The handy bush knife Storian - the Vanuatu Aelan Walkabaot blog

By Stephen
May 2009

Get out of town and you'll see plenty of bush knives (machetes) in Vanuatu. Even little kids have them. For cutting coconuts, clearing tracks and gardens, scratching the ground, hunting, vandalizing trees etc., the bush knife is a multi-purpose tool.

Bush knives make excellent gifts for villagers on the islands. You could also buy one and take it home. A bush knife can be used for rough gardening, playing Rambo and scaring your neighbours. I brought two into Brisbane Airport, Australia, and wasn't challenged. The bush knife is an agricultural tool and like most other gardening implements only deadly if employed as a weapon.

There are basically two popular styles of bush knife in Vanuatu: the long and thin, sword-like Sabatier and the broad, machete-style Tramontina. The Brazilian Tramontinas are growing in popularity because they're cheap and rugged. The French Sabatier knives have a thicker blade, harder steel and they hold an edge for a longer time but are said to be more brittle.

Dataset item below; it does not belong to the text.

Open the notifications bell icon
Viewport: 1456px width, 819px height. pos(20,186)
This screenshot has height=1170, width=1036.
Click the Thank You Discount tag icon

Bush knifes come in many sizes. A long blade is better, it will save your hands when cutting brush and carries more momentum for cutting wood and dry coconuts. A 20 inch Tramontina is a good size and weighs about 500g. The 18 inch blade is also nice. The 22 inch feels quite massive. Go to a trade store and try out the different bush knives. The right size depends on your your build, weight and strength. When swinging a bush knife of the right size you should feel the momentum but not the weight. The knife should not pull your hand down.

A bush knive is used much like a hammer: swing it smoothly and let the blade do the work. The "sweet-spot" is about 3/4 along the length of the blade. ALWAYS swing the blade away from you (need I say?). Strike saplings at about 30 to 45 degrees in a downward motion and they will cut easily, at 90 degrees often they just bend. Keep your blade sharp, a flat file does the job quickly.

When shopping for a bush-knife, check several stores to find the best selection and price. Buy an original, not Chinese, no-name, junk. A 20 inch Tramontina costs about 650 Vatu (less than $A10) in Santo. Sometimes the hardware stores are cheaper.

Try not to cut yourself! Don't thrash about with a bush knife, each blow should be carefully aimed and measured.